=== TEXT SEGMENT ===
* Begin *

Gimpel Fils, London
15 October–21 November 2009
by Dr JANET McKENZIE
Your recent work has as its stated attempt, the notion of a ‘happy ending’ for feminism. In your art education, describe your development of this body of work?
I wouldn‘t call it a stated attempt, rather more a laconical question. It is the title of a large painting and Would you like a happy ending? is a drawing, both from my recent show at Gimpel Fils. Lately I’ve been really struck by Ariel Levy’s book Female Chauvinist Pigs, which explains the recent rise of what she calls ‘raunch culture’ into the mainstream. Certainly I get miserable every time I catch MTV or even just walk down the street these days, not so much because of the fact that sex sells, more because its such a boring and homogenised version of female sexuality that we are being sold, ‘Starbucks sexuality’. In her book Levy is critical of the pornographic content of popular culture and even more critical of those (men and women alike) who use the idea that feminism has won the war in order to propagate and make money from this. She is critical of ‘emancipated’ women proudly adopting male clichés such as treating sexual partners as notches on a bedpost and bragging about conquests pointing out that these are hollow victories for feminism and may just be blighting the real situation for women. Most importantly to me she also bemoans a lack of individuality and eroticism. I have been growing steadily more out of step with the contemporary image of womanhood that gets shoved down my face and now things seem to have gone crazy with my best and brightest friends refusing to leave the house without shaved legs or full waxes. I suppose I’ve always felt like a bit of an outsider in that sense and the stance I have been developing is a sort of humour-laden almost Judy Blume-esque emancipated girl woman oscillating between pride and shame, ecstasy and hopelessness. In my recent show my anti heroines have grown up a bit and become much more self-sufficient.
In my art education I was very drawn to the feminist artist Hannah Wilke and I find myself turning more and more to that anti-iconic image of her slumped in a corner naked, open legged, grumpy and ponderous, surrounded by toy guns with the words ‘what does this represent, what do you represent’ written beneath her. I take a lot of comfort from her ‘seventies growler’! This beautiful, vain and fiercely intelligent woman with long dark hair and a big dark bush was really playing with fire using her body to subvert the feminine passive role. Hair straighteners and brazilian waxes for every woman who wants to be considered sexually attractive is not a happy ending for what Hannah and her comrades kicked off.
The teaching of Marlene Dumas has clearly had a major impact on your work. Can you describe her as a teacher and mentor?
Marlene is the best person for teaching you how to escape capture. She is very un-pin-downable and as an artist I think that’s a healthy, if sometimes difficult, thing to be. (You have to be really good to pull if off though.) She gives a great deal to everyone in her work and her writing, so she seems to have become very adept at sidestepping confrontation on a personal level. At least that’s what I got from her and so did a lot of my contemporaries, though we all loved her and we all drank a lot together, so that is very bonding. Being British and from a sort of boozy family, ateliers became a sort of home from home in that respect! The only real way to kill your idols is to meet them, anyway, so she was a great mentor from afar but when, like legions of others before me, I turned up at ateliers with a backlog of Marlene semi rip offs, the only thing to do was become mutually admiring drinking buddies and for me to move on.
Your works are psychologically disturbing, laden with irony, stripped of niceties. What are you confronting in emotional terms? And in intellectual terms?

* End *

=== GIVEN PROBLEM 1 ===
Rewrite the records from the line with "1316x646 pixels." through the end of the records, replacing "Refund" with "Discount" and leaving everything else unchanged.

=== EXCERPTED RECORDS ===
* Begin *

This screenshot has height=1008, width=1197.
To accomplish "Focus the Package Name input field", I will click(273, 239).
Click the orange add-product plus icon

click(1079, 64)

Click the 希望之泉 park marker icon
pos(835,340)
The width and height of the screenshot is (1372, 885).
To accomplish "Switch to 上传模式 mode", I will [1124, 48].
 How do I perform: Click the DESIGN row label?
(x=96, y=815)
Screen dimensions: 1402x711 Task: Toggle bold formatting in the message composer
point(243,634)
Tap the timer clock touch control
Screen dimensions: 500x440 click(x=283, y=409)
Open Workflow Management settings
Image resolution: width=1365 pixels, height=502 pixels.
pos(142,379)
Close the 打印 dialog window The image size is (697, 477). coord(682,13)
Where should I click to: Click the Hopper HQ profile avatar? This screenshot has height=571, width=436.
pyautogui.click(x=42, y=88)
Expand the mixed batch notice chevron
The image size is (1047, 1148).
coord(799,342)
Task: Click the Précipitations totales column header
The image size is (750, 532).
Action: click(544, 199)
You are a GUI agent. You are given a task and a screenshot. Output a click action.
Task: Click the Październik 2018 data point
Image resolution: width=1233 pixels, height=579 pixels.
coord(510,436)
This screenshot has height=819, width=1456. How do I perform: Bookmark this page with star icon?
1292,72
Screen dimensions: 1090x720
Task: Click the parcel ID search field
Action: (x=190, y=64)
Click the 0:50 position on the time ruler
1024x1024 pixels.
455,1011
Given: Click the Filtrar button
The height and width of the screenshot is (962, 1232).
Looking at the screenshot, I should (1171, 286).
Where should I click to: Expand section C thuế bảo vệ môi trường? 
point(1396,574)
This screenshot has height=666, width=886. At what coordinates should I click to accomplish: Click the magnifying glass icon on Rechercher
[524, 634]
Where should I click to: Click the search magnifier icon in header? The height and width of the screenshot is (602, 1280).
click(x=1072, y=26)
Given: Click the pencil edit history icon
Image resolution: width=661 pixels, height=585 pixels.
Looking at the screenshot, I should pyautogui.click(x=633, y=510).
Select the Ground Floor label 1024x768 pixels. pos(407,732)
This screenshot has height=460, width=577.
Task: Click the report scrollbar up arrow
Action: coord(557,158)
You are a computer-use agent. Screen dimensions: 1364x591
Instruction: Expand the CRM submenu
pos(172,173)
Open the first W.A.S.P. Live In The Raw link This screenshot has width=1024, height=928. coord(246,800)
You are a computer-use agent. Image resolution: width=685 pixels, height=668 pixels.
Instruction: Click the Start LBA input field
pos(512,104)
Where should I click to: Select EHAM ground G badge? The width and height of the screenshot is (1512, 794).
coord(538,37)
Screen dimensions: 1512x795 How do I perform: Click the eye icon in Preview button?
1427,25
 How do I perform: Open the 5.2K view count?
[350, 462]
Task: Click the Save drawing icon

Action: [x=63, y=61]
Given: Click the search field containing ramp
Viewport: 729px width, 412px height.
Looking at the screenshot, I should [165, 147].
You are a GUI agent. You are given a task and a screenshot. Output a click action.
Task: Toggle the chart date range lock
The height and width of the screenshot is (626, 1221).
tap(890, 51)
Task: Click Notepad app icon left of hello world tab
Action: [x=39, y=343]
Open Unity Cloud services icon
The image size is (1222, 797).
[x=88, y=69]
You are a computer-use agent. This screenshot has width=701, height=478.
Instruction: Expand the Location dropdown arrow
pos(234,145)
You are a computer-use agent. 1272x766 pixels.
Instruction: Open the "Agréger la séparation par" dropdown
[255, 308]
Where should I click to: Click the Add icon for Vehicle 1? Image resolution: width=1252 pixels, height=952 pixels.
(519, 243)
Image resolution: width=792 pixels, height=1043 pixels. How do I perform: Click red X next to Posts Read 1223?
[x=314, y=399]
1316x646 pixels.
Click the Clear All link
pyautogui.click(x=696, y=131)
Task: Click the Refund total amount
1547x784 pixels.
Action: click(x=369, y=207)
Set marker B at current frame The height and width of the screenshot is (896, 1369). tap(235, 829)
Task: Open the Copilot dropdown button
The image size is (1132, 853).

* End *

=== GIVEN PROBLEM 2 ===
Extend the interview about feminism and painting from where it stops.

=== TASK RESPONSE 1 ===
1316x646 pixels.
Click the Clear All link
pyautogui.click(x=696, y=131)
Task: Click the Discount total amount
1547x784 pixels.
Action: click(x=369, y=207)
Set marker B at current frame The height and width of the screenshot is (896, 1369). tap(235, 829)
Task: Open the Copilot dropdown button
The image size is (1132, 853).

=== TASK RESPONSE 2 ===
I m really glad that you say they are laden with ironies, as this seems to go unnoticed a lot of the time. In emotional terms I would say that up until recently I have been ‘wrapping up my juvenilia’. My juvenilia mainly revolved around trying to explain some of the facts of life that really struck me in my childhood and growing up – the spectre of the hysterical and overwrought woman, the incredible psychological power that she wields, plus the glamour of tragedy. I have also been trying to expose some more personal truths about walking the line between self love and self loathing – there has always been an absolutely equal amount of both as cognitive dissonance has always been my interest rather than just Prozac nation style depression glam. I have tried playing with auto biography in relation to all these things, though in my latest body of work I have moved away from this and use nameless figures who are getting on with their business of plane hugging (code for ambition and ‘fear of flying’) word eating, Catherine-wheeling (breaking up the pictorial space) or simply lying lazily in a happy haze as the barely discernible woman in Waterworks (2009) is doing. I am trying to simplify everything so that there is an emotionally recognizable marriage of paint and image.
In intellectual terms I have always been trying to find a way of subverting everything from being purely emotional. There always has to be a catch that saves the work from just seeming to be about, say, glamour and self loathing – the problem is people don’t get it a lot of the time. For example in the large painting Valium and Advocaat for Breakfast from my show at Broadway 1602, New York in January 2009 there is humour and a very obtuse nod to male dominated art history – she is cockeyed – and the subservient male waiter is painting the outlines of her body in with a bottle of thick gloopy advocaat – literally painting her in with alcoholic gloop but she is winning, the cockeyed muse rules the space. In the end it is what the thing looks like that matters, the content has to work its way through subtly. I am just not very interested in illustrating ideas. It is about feelings more than spelt out ideas and this is what I feel is missing from a lot of contemporary painting. I am very indebted to Mira Schor for her writings on painting and feminism as she allows for the exploration of paint as ‘goo’ and what can be achieved without having to spell everything out. Intellectually I also feel a kinship with Amy Sillman even though our aims and outcomes are totally different, we both seem to be working on an ongoing investigation into awkwardness, which extends to every aspect of the work – composition, application, palette and humour. I feel the sort of clumpy woman-ness in both our works even though hers is far more resolved and reduced and therefore stronger. I am not interested in making purely abstract paintings though, even though I think I could deal with all the things I’m interested in without even painting figures. As yet I don’t have the guts to give up figure painting as it’s my first love. I am also very concerned with literature. Currently I’m in a love affair with D H Lawrence, I have been for a while actually, and I relate to his sort of staccato process of waffle and mysticism and belligerence and down to earthness followed by more waffle and repetition ... every show I make nowadays has a clearly worked out tempo with each painting representing a new passage.
The ‘happy ending’ has as part of its territory the fact that although the number of artists has increased massively, the actual percentage of women artists has not in fact increased a great deal. How has your career been determined by feminist issues?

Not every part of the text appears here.